Last week, a simple bug in DeepSeek led to exposure of over 1 million chat records! An attacker could have easily exploited this to gain full database control and escalate privileges. How?
Could have—because this flaw was caught by Wiz Research before any known exploitation. Here’s how the researcher (acting as an “attacker” in this case) uncovered it:
Attack Flow:
Attacker starts by mapping DeepSeek’s public domains > discovers 30 internet facing sub domains > finds expected stuff (chatbot interface, APIs, etc.).
Attacker now starts scanning for non-standard open ports on these domains > Bingo! Detects 2 unusual open ports (8123 & 9000)
(The two hosts are: hxxp[://]oauth2callback[.]deepseek[.]com[:]8123 and hxxp[://]dev[.]deepseek[.]com[:]8123)Attacker investigates further > Identifies that these ports led to publicly exposed database accessible without any authentication! > The database is ClickHouse database used for real time data processing.
Attacker simply appends "/path" to the URL (this is the standard path that allows direct execution of SQL queries via browser with ClickHouse) > This returns a full list of accessible datasets > Among them, one table "log_stream" contained over 1 million log entries > Which contained Chat history, API keys etc.
Key Insights:
If you think about it, a simple misconfiguration on a single cloud asset could lead to a massive breach of your entire company's data! All an attacker needs to do is find that one simple mistake.

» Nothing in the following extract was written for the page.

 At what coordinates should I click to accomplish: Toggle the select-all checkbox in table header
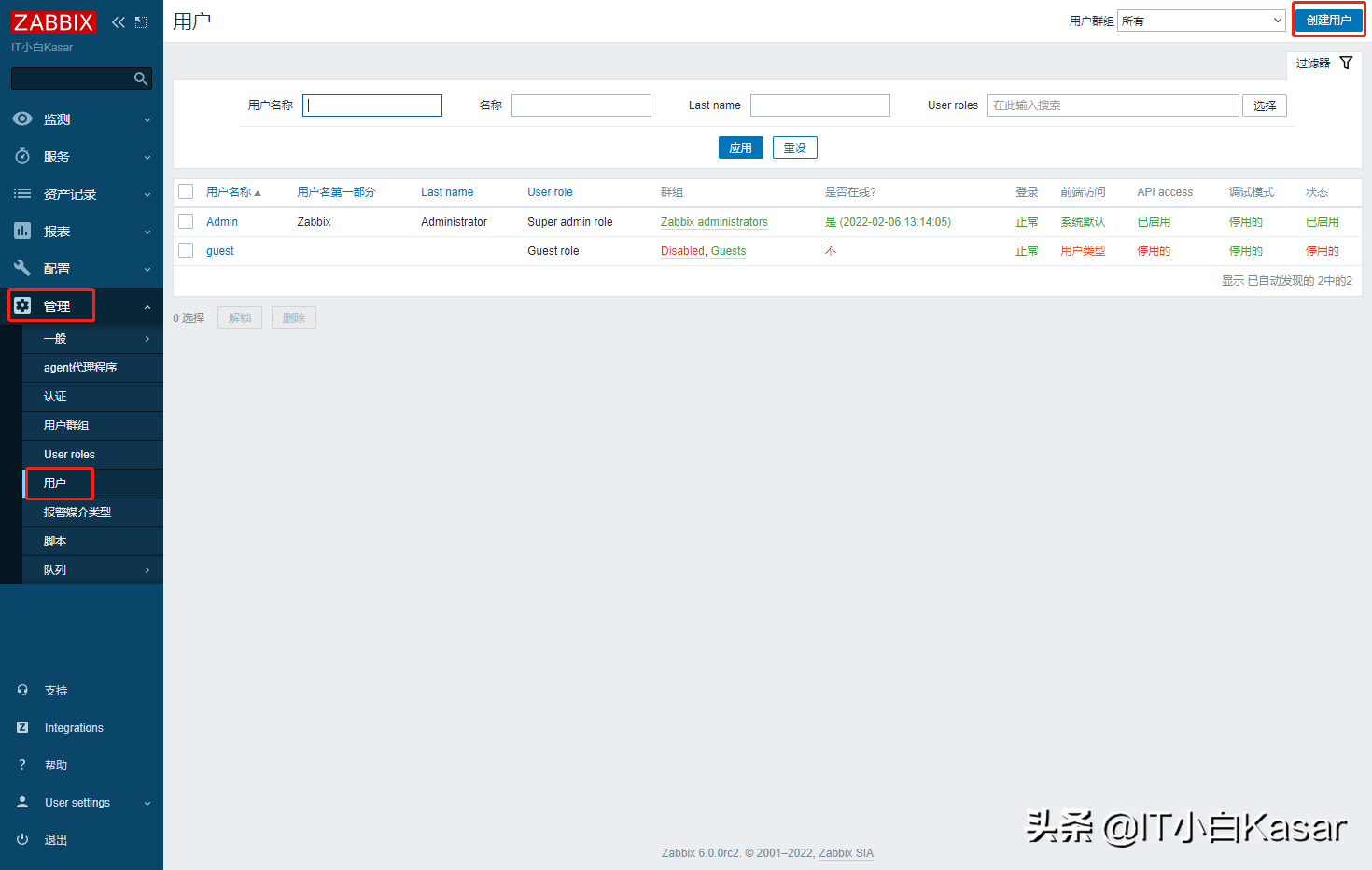point(186,191)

That’s the asymmetry in cybersecurity.
Cloud misconfigurations are everywhere. Almost every company fell for this class of vulnerability one time or the other. Why?
A developer assumes cloud services have secure configuration by default (but that is not always the case). Several services require manual configuration post creation to restrict access.
A developer enables broad access during testing process as a quick workaround but forgets to remove it. The same config goes into production.
A developer creates cloud resources without proper IT and Security team's oversight (aka Shadow IT problem)
So, yes, this problem is dependent on solving many other systemic issues such as security hygiene, default access control policies, gating testing to production changes and so on.
But consider this for a second: It is your endpoint. It is you who enabled the unauthenticated access. But someone else found out about it before you did. How? Because they were ready for it.
If an attacker can continuously scan your IPs, sub domains and identify accidentally exposed databases, you should be able to do that too. In fact, with the level of control and visibility you have on your assets, you should be able to do that before they do.
Build the security capability to automatically identify your company's public assets, scan them for ‘anonymous access’ and respond rapidly for the identified cases. Beat attackers at their own game.